The majority of Forest Garden’s products come flat-packed for easy home assembly. This is the case for all of Forest’s Sheds and Summerhouses, Arches, Arbours, most Planters, Furniture, Victorian Greenhouses and Small Storage.
The products are supplied with assembly instructions and all the fasteners and fixings required to assemble the product. You shouldn’t be daunted by the prospect of assembling the product yourself provided you have moderate to good DIY skills and experience, the right tools for the job and the time and space set aside to carry out the build.
Tools generally required to build our products include the following:
- Powered drill and powered screw-driver (or combi drill-driver)
- Pozidrive PZ2 screwdriver bit(s). Note that a few products come with some smaller screws with which a PZ1 bit should be used.
- Flat head screwdriver
- Metric drill bits (2mm, 3mm, 4mm, 5mm)
- Metric tape measure
- Spirit level
- Claw hammer (for products with nails or felt tacks including Sheds and Small Storage)
- Craft knife/scissors (for cutting roof felt)
- Step ladder for taller products including Sheds
For most of the larger products, it is best to have two people for the build, so that components can be held in place as they are screwed together and to help with lifting etc. You’ll see a guide on the product pages on this website showing if we recommend a 2 person build and the approximate DIY time it will take.

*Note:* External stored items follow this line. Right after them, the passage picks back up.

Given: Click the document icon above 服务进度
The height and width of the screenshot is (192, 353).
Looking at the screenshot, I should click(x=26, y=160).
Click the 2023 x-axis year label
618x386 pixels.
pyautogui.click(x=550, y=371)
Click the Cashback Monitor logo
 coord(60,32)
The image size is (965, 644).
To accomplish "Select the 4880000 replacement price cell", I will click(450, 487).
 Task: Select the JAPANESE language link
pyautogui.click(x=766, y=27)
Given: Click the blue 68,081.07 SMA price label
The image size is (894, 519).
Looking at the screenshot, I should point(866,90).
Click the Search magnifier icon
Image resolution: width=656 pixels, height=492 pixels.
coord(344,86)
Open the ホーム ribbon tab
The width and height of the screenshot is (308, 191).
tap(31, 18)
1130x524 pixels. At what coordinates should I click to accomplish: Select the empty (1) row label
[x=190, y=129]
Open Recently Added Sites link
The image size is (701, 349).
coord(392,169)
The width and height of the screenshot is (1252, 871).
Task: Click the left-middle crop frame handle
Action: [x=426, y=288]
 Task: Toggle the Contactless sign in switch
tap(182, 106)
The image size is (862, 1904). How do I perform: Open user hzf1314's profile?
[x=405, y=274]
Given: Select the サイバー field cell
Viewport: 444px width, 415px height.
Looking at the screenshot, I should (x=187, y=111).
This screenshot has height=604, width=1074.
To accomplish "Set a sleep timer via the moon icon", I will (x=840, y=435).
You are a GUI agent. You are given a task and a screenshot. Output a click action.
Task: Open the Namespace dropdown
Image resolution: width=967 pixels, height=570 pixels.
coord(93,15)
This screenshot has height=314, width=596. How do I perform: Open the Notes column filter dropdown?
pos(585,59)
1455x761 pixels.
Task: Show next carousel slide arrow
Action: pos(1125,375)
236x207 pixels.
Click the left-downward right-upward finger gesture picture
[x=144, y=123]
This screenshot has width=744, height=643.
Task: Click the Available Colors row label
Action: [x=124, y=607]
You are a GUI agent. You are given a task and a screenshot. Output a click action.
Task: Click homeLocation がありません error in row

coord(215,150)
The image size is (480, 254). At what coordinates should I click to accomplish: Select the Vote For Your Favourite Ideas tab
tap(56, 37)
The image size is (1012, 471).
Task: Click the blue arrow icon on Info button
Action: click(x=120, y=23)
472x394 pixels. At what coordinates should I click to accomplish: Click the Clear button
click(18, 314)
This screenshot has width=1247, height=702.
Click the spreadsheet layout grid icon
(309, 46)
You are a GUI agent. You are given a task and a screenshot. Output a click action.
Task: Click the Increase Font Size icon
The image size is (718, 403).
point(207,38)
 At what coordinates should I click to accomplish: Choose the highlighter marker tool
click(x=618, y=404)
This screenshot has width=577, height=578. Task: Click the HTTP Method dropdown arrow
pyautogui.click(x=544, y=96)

- When unpacking a product prior to assembly it is best to identify and lay out the different components. Sheds and Small Storage units usually include a number of timber battens with different lengths and thicknesses. It is important to identify which is which so that the correct component is used at each stage of the build. The correct screws and nails should also be used at each stage.
- It is a good idea to read through the full instructions before starting assembly as steps carried out early in the build have an effect on later steps.
- When building a Shed, each wall panel should be screwed together before screwing any of them to the floor. You can then make sure that they are all aligned correctly before securing them to the floor. In the same way, it is a good idea to align all roof panels before driving in all the screws.
- When screwing through timber it is strongly advisable to drill pilot holes and clearance holes to prevent the timber from splitting.
- Pilot holes should be 1 to 1.5mm smaller than the diameter of the screw thread being used – so for a screw with a 4mm diameter thread, the pilot hole should be 2.5mm to 3mm diameter.
- While pilot holes are essential, it is best practice to also drill clearance holes. These are used when fastening two pieces of timber together by screwing through one and into another. The clearance hole should be drilled through the near-side (first) piece of timber only, to allow the screw to pass through freely; the screw thread does not need to engage in the first piece and the clamping is provided by the screw’s head. Clearance holes should be the same diameter as the screw’s thread or slightly bigger. Drill the clearance hole through the initial pilot hole. See the example below which represents drilling through battens to secure Shed wall panels together.
- Be careful not to overtighten screws and bolts as this could cause splits in the wood or result in a stripped hole.
- It is important that Sheds and Small storage units are built on a flat and level surface.
- When assembling garden Arches it is often easiest to assemble them with the product lying on its side, then once it has been completed carefully lift it upright with two people.
- Timber planters should be lined with suitable lining material. This will prevent soil from escaping from any gaps in the timber, help keep the soil moist and prevent water from dripping out.